Transcribe every record exactly as it appears.

• • • •

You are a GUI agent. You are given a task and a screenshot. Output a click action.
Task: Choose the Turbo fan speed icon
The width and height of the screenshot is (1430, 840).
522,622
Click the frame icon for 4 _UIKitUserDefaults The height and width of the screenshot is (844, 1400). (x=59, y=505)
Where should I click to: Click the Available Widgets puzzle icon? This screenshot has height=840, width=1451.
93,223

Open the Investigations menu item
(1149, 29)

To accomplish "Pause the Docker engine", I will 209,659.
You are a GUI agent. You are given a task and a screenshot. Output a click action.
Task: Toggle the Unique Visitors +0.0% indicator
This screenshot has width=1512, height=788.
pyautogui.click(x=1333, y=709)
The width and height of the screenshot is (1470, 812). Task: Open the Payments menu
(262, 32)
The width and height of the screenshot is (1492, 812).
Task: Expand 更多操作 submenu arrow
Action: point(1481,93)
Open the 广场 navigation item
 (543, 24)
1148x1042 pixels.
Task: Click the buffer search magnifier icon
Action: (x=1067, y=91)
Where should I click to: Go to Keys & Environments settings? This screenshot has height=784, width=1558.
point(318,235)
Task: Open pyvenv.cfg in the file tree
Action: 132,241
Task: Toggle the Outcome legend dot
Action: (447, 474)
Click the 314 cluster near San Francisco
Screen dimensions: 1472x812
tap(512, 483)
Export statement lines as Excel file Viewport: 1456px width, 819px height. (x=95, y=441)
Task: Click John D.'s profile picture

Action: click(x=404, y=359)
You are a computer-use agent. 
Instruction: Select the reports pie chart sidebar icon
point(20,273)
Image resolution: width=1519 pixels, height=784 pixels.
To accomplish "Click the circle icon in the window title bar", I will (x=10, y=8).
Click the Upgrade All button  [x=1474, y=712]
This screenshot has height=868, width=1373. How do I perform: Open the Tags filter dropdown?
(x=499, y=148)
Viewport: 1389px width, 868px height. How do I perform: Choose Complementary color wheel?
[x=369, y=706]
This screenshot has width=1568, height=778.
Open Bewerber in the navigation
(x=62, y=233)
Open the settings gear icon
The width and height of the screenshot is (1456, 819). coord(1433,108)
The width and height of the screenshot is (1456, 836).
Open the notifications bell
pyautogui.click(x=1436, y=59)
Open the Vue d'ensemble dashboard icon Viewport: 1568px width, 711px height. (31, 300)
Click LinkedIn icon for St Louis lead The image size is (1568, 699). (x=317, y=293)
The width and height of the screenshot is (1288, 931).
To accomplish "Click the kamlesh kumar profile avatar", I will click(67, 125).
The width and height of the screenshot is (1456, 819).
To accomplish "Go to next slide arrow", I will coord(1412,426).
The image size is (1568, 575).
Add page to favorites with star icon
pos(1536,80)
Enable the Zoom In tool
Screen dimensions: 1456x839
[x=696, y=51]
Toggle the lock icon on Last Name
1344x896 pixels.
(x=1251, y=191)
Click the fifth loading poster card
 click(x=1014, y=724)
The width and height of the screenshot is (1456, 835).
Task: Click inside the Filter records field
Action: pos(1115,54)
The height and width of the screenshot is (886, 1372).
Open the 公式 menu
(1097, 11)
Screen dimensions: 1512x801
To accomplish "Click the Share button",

• • • •

OUTPUT FOR THIS TASK ->
You are a GUI agent. You are given a task and a screenshot. Output a click action.
Task: Choose the Turbo fan speed icon
The width and height of the screenshot is (1430, 840).
522,622
Click the frame icon for 4 _UIKitUserDefaults The height and width of the screenshot is (844, 1400). (x=59, y=505)
Where should I click to: Click the Available Widgets puzzle icon? This screenshot has height=840, width=1451.
93,223

Open the Investigations menu item
(1149, 29)

To accomplish "Pause the Docker engine", I will 209,659.
You are a GUI agent. You are given a task and a screenshot. Output a click action.
Task: Toggle the Unique Visitors +0.0% indicator
This screenshot has width=1512, height=788.
pyautogui.click(x=1333, y=709)
The width and height of the screenshot is (1470, 812). Task: Open the Payments menu
(262, 32)
The width and height of the screenshot is (1492, 812).
Task: Expand 更多操作 submenu arrow
Action: point(1481,93)
Open the 广场 navigation item
 (543, 24)
1148x1042 pixels.
Task: Click the buffer search magnifier icon
Action: (x=1067, y=91)
Where should I click to: Go to Keys & Environments settings? This screenshot has height=784, width=1558.
point(318,235)
Task: Open pyvenv.cfg in the file tree
Action: 132,241
Task: Toggle the Outcome legend dot
Action: (447, 474)
Click the 314 cluster near San Francisco
Screen dimensions: 1472x812
tap(512, 483)
Export statement lines as Excel file Viewport: 1456px width, 819px height. (x=95, y=441)
Task: Click John D.'s profile picture

Action: click(x=404, y=359)
You are a computer-use agent. 
Instruction: Select the reports pie chart sidebar icon
point(20,273)
Image resolution: width=1519 pixels, height=784 pixels.
To accomplish "Click the circle icon in the window title bar", I will (x=10, y=8).
Click the Upgrade All button  [x=1474, y=712]
This screenshot has height=868, width=1373. How do I perform: Open the Tags filter dropdown?
(x=499, y=148)
Viewport: 1389px width, 868px height. How do I perform: Choose Complementary color wheel?
[x=369, y=706]
This screenshot has width=1568, height=778.
Open Bewerber in the navigation
(x=62, y=233)
Open the settings gear icon
The width and height of the screenshot is (1456, 819). coord(1433,108)
The width and height of the screenshot is (1456, 836).
Open the notifications bell
pyautogui.click(x=1436, y=59)
Open the Vue d'ensemble dashboard icon Viewport: 1568px width, 711px height. (31, 300)
Click LinkedIn icon for St Louis lead The image size is (1568, 699). (x=317, y=293)
The width and height of the screenshot is (1288, 931).
To accomplish "Click the kamlesh kumar profile avatar", I will click(67, 125).
The width and height of the screenshot is (1456, 819).
To accomplish "Go to next slide arrow", I will coord(1412,426).
The image size is (1568, 575).
Add page to favorites with star icon
pos(1536,80)
Enable the Zoom In tool
Screen dimensions: 1456x839
[x=696, y=51]
Toggle the lock icon on Last Name
1344x896 pixels.
(x=1251, y=191)
Click the fifth loading poster card
 click(x=1014, y=724)
The width and height of the screenshot is (1456, 835).
Task: Click inside the Filter records field
Action: pos(1115,54)
The height and width of the screenshot is (886, 1372).
Open the 公式 menu
(1097, 11)
Screen dimensions: 1512x801
To accomplish "Click the Share button",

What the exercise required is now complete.